**** Given data

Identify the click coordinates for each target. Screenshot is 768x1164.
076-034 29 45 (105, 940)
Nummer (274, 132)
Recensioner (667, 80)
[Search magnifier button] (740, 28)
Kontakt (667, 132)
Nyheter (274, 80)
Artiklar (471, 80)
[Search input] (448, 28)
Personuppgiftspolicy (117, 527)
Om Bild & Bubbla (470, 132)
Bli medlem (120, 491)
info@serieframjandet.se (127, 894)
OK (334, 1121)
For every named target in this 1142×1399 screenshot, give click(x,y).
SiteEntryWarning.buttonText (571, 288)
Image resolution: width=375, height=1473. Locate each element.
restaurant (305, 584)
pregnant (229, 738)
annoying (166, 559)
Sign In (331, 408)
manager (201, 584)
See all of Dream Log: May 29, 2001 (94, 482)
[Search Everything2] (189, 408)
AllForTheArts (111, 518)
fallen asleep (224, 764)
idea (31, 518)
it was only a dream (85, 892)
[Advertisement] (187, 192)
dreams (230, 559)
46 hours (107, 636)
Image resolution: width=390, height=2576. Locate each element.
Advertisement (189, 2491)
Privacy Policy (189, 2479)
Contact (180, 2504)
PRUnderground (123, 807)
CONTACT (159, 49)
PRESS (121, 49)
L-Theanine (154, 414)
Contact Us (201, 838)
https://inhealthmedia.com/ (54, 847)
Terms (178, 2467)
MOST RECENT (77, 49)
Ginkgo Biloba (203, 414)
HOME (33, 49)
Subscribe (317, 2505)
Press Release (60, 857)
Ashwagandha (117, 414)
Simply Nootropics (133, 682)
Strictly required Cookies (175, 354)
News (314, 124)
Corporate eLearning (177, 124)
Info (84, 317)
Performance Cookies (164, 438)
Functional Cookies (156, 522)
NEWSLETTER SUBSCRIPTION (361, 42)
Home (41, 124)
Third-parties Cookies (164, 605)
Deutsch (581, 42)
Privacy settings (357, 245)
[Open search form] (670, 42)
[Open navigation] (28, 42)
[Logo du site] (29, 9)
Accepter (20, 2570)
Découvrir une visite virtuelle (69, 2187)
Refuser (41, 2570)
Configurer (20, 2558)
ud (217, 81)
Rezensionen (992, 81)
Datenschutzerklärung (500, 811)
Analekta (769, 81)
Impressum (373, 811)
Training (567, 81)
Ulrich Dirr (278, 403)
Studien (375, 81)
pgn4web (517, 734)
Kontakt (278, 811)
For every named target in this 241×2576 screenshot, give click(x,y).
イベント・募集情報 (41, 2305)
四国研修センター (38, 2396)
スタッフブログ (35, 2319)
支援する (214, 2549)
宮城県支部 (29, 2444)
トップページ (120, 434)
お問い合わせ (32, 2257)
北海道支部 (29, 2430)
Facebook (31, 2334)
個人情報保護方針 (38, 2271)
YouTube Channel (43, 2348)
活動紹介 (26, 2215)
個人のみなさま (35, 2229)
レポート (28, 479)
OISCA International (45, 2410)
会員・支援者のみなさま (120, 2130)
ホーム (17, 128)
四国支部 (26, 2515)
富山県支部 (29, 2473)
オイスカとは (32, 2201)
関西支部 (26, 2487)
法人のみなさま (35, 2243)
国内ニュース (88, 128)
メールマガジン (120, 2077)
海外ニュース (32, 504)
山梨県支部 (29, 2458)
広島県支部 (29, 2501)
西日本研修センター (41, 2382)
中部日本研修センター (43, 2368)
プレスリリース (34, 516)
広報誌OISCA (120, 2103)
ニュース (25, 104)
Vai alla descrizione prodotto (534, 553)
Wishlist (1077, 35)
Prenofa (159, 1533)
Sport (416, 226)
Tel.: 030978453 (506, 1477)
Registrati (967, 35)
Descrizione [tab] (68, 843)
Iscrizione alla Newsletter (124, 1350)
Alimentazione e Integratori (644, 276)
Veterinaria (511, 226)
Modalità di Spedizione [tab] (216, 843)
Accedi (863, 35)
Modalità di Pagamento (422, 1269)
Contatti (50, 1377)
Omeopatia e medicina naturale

********

- **Problem description**: Please rewrite every line starting at the one containing "Personuppgiftspolicy (117, 527)" and ending at the one containing "restaurant (305, 584)", both included. Change only the answer coordinates: multiply each by 1.25 and round to a whole number, with halves rounded up.

- **Solved problem**:
Personuppgiftspolicy (146, 659)
Om Bild & Bubbla (588, 165)
Bli medlem (150, 614)
info@serieframjandet.se (159, 1118)
OK (418, 1401)
For every named target in this 1142×1399 screenshot, give click(x,y).
SiteEntryWarning.buttonText (714, 360)
Image resolution: width=375, height=1473. Locate each element.
restaurant (381, 730)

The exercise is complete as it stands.